### Exercise prompt
Rewrite all of the material below, putting "Which point should I click to carry out" in place of "At what coordinates should I click to accomplish" wherever it occurs and leaving everything else unchanged.

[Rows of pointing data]
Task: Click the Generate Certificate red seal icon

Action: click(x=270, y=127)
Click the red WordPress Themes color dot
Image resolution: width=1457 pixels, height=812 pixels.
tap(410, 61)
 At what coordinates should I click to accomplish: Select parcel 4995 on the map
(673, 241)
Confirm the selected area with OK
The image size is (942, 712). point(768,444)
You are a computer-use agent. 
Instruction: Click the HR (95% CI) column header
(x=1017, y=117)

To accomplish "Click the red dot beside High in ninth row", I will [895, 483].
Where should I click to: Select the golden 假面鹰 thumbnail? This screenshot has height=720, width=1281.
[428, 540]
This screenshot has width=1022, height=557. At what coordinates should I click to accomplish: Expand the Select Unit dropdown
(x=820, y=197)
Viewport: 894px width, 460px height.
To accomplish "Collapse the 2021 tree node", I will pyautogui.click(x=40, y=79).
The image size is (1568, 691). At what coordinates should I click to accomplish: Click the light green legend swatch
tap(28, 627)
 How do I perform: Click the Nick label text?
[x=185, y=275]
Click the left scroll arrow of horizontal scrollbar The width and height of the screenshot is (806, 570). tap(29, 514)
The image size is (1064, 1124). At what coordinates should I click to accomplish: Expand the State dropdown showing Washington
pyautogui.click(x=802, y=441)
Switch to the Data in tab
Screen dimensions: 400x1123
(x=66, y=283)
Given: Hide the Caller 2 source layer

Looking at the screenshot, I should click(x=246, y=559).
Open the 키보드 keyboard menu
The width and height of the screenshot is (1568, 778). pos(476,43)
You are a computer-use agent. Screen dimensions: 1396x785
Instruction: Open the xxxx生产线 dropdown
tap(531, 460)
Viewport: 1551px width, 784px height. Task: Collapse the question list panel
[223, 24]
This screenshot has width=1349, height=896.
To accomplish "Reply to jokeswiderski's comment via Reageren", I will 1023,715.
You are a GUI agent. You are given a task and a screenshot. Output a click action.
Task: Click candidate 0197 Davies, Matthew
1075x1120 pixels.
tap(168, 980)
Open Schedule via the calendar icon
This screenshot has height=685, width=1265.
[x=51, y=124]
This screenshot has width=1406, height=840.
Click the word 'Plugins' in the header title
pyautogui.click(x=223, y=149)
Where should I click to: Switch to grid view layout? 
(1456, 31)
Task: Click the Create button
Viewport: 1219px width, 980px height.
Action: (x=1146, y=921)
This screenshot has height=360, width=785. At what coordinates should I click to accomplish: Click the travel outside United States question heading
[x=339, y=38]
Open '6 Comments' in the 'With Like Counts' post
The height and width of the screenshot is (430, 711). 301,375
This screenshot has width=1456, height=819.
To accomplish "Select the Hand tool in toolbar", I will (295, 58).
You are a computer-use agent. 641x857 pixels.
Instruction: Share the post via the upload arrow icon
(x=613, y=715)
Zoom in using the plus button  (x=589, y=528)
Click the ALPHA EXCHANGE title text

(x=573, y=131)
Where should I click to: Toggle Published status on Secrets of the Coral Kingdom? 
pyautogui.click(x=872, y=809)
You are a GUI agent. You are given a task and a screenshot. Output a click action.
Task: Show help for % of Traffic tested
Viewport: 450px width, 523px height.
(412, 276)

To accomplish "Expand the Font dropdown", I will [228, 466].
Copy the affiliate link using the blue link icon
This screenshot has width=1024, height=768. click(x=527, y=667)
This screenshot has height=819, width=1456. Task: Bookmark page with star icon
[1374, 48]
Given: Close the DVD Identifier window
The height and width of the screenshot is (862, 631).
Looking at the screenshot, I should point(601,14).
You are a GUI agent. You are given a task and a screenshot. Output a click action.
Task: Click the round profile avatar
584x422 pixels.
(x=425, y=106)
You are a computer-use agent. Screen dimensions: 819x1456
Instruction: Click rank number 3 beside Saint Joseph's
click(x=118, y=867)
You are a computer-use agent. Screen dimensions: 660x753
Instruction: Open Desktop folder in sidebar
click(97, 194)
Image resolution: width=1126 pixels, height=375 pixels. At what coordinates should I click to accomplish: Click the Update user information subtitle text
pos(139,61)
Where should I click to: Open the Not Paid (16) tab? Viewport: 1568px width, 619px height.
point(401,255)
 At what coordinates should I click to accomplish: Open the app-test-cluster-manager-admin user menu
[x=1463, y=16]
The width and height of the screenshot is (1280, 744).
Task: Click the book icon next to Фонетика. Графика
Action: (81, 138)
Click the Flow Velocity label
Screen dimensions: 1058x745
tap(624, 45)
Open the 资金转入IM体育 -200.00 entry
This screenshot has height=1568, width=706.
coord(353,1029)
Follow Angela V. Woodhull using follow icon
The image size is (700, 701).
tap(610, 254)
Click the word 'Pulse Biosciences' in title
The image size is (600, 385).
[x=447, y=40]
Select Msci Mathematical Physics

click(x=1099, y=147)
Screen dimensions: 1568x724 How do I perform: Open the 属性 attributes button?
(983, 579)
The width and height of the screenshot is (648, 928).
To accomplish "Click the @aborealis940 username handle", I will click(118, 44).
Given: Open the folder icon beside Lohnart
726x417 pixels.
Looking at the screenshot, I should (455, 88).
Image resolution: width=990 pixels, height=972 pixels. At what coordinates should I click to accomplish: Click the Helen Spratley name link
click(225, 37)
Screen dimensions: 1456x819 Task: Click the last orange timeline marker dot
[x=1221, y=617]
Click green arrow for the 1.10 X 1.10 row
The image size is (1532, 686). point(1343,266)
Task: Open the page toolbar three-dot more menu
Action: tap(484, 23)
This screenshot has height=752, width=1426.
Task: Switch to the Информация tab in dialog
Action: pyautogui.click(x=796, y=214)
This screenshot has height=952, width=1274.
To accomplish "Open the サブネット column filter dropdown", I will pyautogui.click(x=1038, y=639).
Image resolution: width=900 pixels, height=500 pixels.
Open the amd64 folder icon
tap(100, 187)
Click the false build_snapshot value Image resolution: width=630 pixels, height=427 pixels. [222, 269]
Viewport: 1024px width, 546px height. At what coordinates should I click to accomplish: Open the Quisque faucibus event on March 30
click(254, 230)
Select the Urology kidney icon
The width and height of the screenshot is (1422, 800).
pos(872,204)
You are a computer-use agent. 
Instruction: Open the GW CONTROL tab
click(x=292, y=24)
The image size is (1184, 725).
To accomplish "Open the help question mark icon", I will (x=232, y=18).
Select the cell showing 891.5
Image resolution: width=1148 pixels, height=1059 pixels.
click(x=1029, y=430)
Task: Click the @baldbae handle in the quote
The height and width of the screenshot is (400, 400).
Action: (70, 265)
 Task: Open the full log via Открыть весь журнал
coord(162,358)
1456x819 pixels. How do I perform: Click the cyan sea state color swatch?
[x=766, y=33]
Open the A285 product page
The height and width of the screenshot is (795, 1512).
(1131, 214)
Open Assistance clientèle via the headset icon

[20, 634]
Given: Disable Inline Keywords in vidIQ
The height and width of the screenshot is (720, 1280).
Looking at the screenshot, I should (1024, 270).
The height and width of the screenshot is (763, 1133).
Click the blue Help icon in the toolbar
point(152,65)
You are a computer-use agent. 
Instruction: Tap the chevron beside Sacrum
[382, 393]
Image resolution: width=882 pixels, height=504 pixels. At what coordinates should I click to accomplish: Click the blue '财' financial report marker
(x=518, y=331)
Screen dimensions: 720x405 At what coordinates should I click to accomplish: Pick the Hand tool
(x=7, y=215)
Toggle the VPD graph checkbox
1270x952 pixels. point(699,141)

### Final result
Task: Click the Generate Certificate red seal icon

Action: click(x=270, y=127)
Click the red WordPress Themes color dot
Image resolution: width=1457 pixels, height=812 pixels.
tap(410, 61)
 Which point should I click to carry out: Select parcel 4995 on the map
(673, 241)
Confirm the selected area with OK
The image size is (942, 712). point(768,444)
You are a computer-use agent. 
Instruction: Click the HR (95% CI) column header
(x=1017, y=117)

To accomplish "Click the red dot beside High in ninth row", I will [895, 483].
Where should I click to: Select the golden 假面鹰 thumbnail? This screenshot has height=720, width=1281.
[428, 540]
This screenshot has width=1022, height=557. Which point should I click to carry out: Expand the Select Unit dropdown
(x=820, y=197)
Viewport: 894px width, 460px height.
To accomplish "Collapse the 2021 tree node", I will pyautogui.click(x=40, y=79).
The image size is (1568, 691). Which point should I click to carry out: Click the light green legend swatch
tap(28, 627)
 How do I perform: Click the Nick label text?
[x=185, y=275]
Click the left scroll arrow of horizontal scrollbar The width and height of the screenshot is (806, 570). tap(29, 514)
The image size is (1064, 1124). Which point should I click to carry out: Expand the State dropdown showing Washington
pyautogui.click(x=802, y=441)
Switch to the Data in tab
Screen dimensions: 400x1123
(x=66, y=283)
Given: Hide the Caller 2 source layer

Looking at the screenshot, I should click(x=246, y=559).
Open the 키보드 keyboard menu
The width and height of the screenshot is (1568, 778). pos(476,43)
You are a computer-use agent. Screen dimensions: 1396x785
Instruction: Open the xxxx生产线 dropdown
tap(531, 460)
Viewport: 1551px width, 784px height. Task: Collapse the question list panel
[223, 24]
This screenshot has width=1349, height=896.
To accomplish "Reply to jokeswiderski's comment via Reageren", I will 1023,715.
You are a GUI agent. You are given a task and a screenshot. Output a click action.
Task: Click candidate 0197 Davies, Matthew
1075x1120 pixels.
tap(168, 980)
Open Schedule via the calendar icon
This screenshot has height=685, width=1265.
[x=51, y=124]
This screenshot has width=1406, height=840.
Click the word 'Plugins' in the header title
pyautogui.click(x=223, y=149)
Where should I click to: Switch to grid view layout? 
(1456, 31)
Task: Click the Create button
Viewport: 1219px width, 980px height.
Action: (x=1146, y=921)
This screenshot has height=360, width=785. Which point should I click to carry out: Click the travel outside United States question heading
[x=339, y=38]
Open '6 Comments' in the 'With Like Counts' post
The height and width of the screenshot is (430, 711). 301,375
This screenshot has width=1456, height=819.
To accomplish "Select the Hand tool in toolbar", I will (295, 58).
You are a computer-use agent. 641x857 pixels.
Instruction: Share the post via the upload arrow icon
(x=613, y=715)
Zoom in using the plus button  (x=589, y=528)
Click the ALPHA EXCHANGE title text

(x=573, y=131)
Where should I click to: Toggle Published status on Secrets of the Coral Kingdom? 
pyautogui.click(x=872, y=809)
You are a GUI agent. You are given a task and a screenshot. Output a click action.
Task: Show help for % of Traffic tested
Viewport: 450px width, 523px height.
(412, 276)

To accomplish "Expand the Font dropdown", I will [228, 466].
Copy the affiliate link using the blue link icon
This screenshot has width=1024, height=768. click(x=527, y=667)
This screenshot has height=819, width=1456. Task: Bookmark page with star icon
[1374, 48]
Given: Close the DVD Identifier window
The height and width of the screenshot is (862, 631).
Looking at the screenshot, I should point(601,14).
You are a GUI agent. You are given a task and a screenshot. Output a click action.
Task: Click the round profile avatar
584x422 pixels.
(x=425, y=106)
You are a computer-use agent. Screen dimensions: 819x1456
Instruction: Click rank number 3 beside Saint Joseph's
click(x=118, y=867)
You are a computer-use agent. Screen dimensions: 660x753
Instruction: Open Desktop folder in sidebar
click(97, 194)
Image resolution: width=1126 pixels, height=375 pixels. Which point should I click to carry out: Click the Update user information subtitle text
pos(139,61)
Where should I click to: Open the Not Paid (16) tab? Viewport: 1568px width, 619px height.
point(401,255)
 Which point should I click to carry out: Open the app-test-cluster-manager-admin user menu
[x=1463, y=16]
The width and height of the screenshot is (1280, 744).
Task: Click the book icon next to Фонетика. Графика
Action: (81, 138)
Click the Flow Velocity label
Screen dimensions: 1058x745
tap(624, 45)
Open the 资金转入IM体育 -200.00 entry
This screenshot has height=1568, width=706.
coord(353,1029)
Follow Angela V. Woodhull using follow icon
The image size is (700, 701).
tap(610, 254)
Click the word 'Pulse Biosciences' in title
The image size is (600, 385).
[x=447, y=40]
Select Msci Mathematical Physics

click(x=1099, y=147)
Screen dimensions: 1568x724 How do I perform: Open the 属性 attributes button?
(983, 579)
The width and height of the screenshot is (648, 928).
To accomplish "Click the @aborealis940 username handle", I will click(118, 44).
Given: Open the folder icon beside Lohnart
726x417 pixels.
Looking at the screenshot, I should (455, 88).
Image resolution: width=990 pixels, height=972 pixels. Which point should I click to carry out: Click the Helen Spratley name link
click(225, 37)
Screen dimensions: 1456x819 Task: Click the last orange timeline marker dot
[x=1221, y=617]
Click green arrow for the 1.10 X 1.10 row
The image size is (1532, 686). point(1343,266)
Task: Open the page toolbar three-dot more menu
Action: tap(484, 23)
This screenshot has height=752, width=1426.
Task: Switch to the Информация tab in dialog
Action: pyautogui.click(x=796, y=214)
This screenshot has height=952, width=1274.
To accomplish "Open the サブネット column filter dropdown", I will pyautogui.click(x=1038, y=639).
Image resolution: width=900 pixels, height=500 pixels.
Open the amd64 folder icon
tap(100, 187)
Click the false build_snapshot value Image resolution: width=630 pixels, height=427 pixels. [222, 269]
Viewport: 1024px width, 546px height. Which point should I click to carry out: Open the Quisque faucibus event on March 30
click(254, 230)
Select the Urology kidney icon
The width and height of the screenshot is (1422, 800).
pos(872,204)
You are a computer-use agent. 
Instruction: Open the GW CONTROL tab
click(x=292, y=24)
The image size is (1184, 725).
To accomplish "Open the help question mark icon", I will (x=232, y=18).
Select the cell showing 891.5
Image resolution: width=1148 pixels, height=1059 pixels.
click(x=1029, y=430)
Task: Click the @baldbae handle in the quote
The height and width of the screenshot is (400, 400).
Action: (70, 265)
 Task: Open the full log via Открыть весь журнал
coord(162,358)
1456x819 pixels. How do I perform: Click the cyan sea state color swatch?
[x=766, y=33]
Open the A285 product page
The height and width of the screenshot is (795, 1512).
(1131, 214)
Open Assistance clientèle via the headset icon

[20, 634]
Given: Disable Inline Keywords in vidIQ
The height and width of the screenshot is (720, 1280).
Looking at the screenshot, I should (1024, 270).
The height and width of the screenshot is (763, 1133).
Click the blue Help icon in the toolbar
point(152,65)
You are a computer-use agent. 
Instruction: Tap the chevron beside Sacrum
[382, 393]
Image resolution: width=882 pixels, height=504 pixels. Which point should I click to carry out: Click the blue '财' financial report marker
(x=518, y=331)
Screen dimensions: 720x405 Which point should I click to carry out: Pick the Hand tool
(x=7, y=215)
Toggle the VPD graph checkbox
1270x952 pixels. point(699,141)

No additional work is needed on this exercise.